I don’t know what the ultimate answer is. I am grounded enough to know that what’s happening in the world right now is really, really complicated. Yes, as a country, we need to be wise. But, I can say that the answer is not wringing hands and shaking fists. It’s not slamming the doors closed one state at a time because fear has overwhelmed us. It’s not generalized assertions about a group of people kept at arm’s length and neatly in the confines of numbers and statistics.

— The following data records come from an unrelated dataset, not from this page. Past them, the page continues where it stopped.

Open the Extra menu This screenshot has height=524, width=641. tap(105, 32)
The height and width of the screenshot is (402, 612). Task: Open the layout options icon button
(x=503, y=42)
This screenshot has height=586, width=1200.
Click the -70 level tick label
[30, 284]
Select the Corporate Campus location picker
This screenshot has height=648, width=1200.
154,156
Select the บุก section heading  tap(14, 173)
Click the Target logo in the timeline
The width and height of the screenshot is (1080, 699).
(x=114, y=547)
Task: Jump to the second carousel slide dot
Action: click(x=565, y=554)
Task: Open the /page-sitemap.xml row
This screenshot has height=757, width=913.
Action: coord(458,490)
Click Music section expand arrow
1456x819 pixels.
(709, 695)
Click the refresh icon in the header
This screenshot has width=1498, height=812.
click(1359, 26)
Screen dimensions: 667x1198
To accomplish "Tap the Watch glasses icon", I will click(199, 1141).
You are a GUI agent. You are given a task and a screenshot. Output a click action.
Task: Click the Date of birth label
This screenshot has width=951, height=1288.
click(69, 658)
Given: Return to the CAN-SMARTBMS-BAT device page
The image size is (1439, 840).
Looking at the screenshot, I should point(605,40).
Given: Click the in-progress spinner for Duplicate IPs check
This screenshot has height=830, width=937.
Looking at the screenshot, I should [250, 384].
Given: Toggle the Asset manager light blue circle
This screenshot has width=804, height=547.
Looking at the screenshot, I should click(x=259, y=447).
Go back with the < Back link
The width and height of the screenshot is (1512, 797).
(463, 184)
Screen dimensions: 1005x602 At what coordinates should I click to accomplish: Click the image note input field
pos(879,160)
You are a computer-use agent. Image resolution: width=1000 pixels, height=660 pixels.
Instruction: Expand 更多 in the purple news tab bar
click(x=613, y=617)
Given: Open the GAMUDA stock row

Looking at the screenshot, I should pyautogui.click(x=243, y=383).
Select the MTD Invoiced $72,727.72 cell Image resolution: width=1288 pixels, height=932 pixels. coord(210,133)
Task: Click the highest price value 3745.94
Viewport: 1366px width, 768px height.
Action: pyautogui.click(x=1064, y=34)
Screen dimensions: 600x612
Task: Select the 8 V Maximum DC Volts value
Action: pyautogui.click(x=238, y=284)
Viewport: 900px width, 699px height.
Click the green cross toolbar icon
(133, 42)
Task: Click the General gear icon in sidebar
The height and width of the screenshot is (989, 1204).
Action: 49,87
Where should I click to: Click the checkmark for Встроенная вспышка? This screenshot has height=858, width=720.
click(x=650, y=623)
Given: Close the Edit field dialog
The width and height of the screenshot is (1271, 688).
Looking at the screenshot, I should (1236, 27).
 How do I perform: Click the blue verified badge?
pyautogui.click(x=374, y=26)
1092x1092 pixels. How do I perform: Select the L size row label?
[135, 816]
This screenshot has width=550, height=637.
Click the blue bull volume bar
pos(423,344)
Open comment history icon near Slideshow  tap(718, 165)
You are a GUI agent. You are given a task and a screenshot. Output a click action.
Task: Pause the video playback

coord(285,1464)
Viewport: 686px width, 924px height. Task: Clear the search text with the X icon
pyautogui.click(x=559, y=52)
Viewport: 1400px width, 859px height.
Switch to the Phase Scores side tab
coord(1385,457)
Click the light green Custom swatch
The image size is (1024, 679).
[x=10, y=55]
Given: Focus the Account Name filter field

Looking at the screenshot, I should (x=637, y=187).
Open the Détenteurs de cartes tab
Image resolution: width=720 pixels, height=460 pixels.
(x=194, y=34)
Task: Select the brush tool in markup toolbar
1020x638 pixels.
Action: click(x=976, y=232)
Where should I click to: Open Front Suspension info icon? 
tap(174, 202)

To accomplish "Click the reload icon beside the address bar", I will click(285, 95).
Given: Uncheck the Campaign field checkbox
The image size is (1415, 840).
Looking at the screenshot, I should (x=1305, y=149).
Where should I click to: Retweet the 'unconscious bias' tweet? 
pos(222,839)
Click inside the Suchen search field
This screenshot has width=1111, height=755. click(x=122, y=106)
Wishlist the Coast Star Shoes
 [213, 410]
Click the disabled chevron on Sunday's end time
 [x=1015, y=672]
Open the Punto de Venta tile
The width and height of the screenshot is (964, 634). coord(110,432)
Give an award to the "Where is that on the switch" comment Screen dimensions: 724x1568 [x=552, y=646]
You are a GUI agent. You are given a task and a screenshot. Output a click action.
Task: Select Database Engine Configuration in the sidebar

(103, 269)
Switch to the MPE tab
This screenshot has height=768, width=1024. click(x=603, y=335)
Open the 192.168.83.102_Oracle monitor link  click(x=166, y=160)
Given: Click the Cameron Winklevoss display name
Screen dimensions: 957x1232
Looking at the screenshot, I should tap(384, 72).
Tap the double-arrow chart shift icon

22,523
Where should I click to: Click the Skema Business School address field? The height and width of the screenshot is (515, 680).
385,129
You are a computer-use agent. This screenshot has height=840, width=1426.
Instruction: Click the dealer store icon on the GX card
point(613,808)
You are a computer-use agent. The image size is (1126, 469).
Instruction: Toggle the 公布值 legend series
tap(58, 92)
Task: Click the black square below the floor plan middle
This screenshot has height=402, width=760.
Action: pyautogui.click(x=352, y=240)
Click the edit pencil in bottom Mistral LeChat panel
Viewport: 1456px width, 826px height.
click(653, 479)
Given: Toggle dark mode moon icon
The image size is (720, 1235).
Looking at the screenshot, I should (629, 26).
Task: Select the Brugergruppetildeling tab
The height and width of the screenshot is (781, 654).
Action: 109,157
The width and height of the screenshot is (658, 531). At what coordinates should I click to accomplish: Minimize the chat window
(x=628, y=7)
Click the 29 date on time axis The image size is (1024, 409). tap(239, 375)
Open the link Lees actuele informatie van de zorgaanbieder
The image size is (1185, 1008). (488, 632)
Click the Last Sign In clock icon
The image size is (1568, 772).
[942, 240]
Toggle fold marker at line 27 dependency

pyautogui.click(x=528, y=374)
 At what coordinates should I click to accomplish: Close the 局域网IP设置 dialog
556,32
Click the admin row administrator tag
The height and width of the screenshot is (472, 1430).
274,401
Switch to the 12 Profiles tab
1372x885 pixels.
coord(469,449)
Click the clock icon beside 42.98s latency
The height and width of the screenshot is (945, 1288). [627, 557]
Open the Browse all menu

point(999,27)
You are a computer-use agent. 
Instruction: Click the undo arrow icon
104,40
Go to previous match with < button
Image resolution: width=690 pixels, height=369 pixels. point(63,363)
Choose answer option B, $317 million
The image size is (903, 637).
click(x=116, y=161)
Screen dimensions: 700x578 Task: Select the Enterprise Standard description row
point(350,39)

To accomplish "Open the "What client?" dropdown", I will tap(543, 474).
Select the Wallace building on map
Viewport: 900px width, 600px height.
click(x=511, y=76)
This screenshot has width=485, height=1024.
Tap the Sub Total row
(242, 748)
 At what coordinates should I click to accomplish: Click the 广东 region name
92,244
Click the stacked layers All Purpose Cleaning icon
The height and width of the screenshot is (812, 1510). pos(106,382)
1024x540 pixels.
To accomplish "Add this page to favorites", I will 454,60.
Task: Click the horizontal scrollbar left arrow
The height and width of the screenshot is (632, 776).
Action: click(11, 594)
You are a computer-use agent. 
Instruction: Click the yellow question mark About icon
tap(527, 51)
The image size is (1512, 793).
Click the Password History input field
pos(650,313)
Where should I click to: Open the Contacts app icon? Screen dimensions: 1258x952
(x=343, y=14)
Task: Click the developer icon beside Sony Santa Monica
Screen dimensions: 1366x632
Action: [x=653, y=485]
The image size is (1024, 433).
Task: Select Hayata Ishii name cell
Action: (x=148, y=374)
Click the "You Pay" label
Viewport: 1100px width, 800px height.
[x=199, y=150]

The ocean between us is wide and vast, I know that. But there is room at the table for all of us. Friends, let’s welcome the fleeing, fearful, homeless families to the table. Come. Come. Come. There’s room for you here.

no one leaves home unless
home is the mouth of a shark
you only run for the border
when you see the whole city running as well

your neighbors running faster than you
breath bloody in their throats
the boy you went to school with
who kissed you dizzy behind the old tin factory
is holding a gun bigger than his body
you only leave home
when home won’t let you stay.

no one leaves home unless home chases you
fire under feet
hot blood in your belly
it’s not something you ever thought of doing
until the blade burnt threats into
your neck
and even then you carried the anthem under
your breath
only tearing up your passport in an airport toilets
sobbing as each mouthful of paper
made it clear that you wouldn’t be going back.

you have to understand,
that no one puts their children in a boat
unless the water is safer than the land
no one burns their palms
under trains
beneath carriages
no one spends days and nights in the stomach of a truck
feeding on newspaper unless the miles travelled
means something more than journey.
no one crawls under fences
no one wants to be beaten
pitied

no one chooses refugee camps
or strip searches where your
body is left aching
or prison,
because prison is safer
than a city of fire
and one prison guard
in the night
is better than a truckload
of men who look like your father
no one could take it
no one could stomach it
no one skin would be tough enough

the
go home blacks
refugees
dirty immigrants
asylum seekers
sucking our country dry
niggers with their hands out
they smell strange
savage
messed up their country and now they want
to mess ours up
how do the words
the dirty looks
roll off your backs
maybe because the blow is softer
than a limb torn off

or the words are more tender
than fourteen men between
your legs
or the insults are easier
to swallow
than rubble
than bone
than your child body
in pieces.

i want to go home,
but home is the mouth of a shark
home is the barrel of the gun
and no one would leave home
unless home chased you to the shore
unless home told you
to quicken your legs
leave your clothes behind
crawl through the desert
wade through the oceans
drown
save
be hunger
beg
forget pride
your survival is more important

no one leaves home until home is a sweaty voice in your ear
saying-
leave,
run away from me now
i dont know what i’ve become
but i know that anywhere
is safer than here

“Home” by Warsan Shire

Father, have mercy on us. Help us to love fearlessly. Show us that there is room. Show us Jesus in all of this. Come, Lord.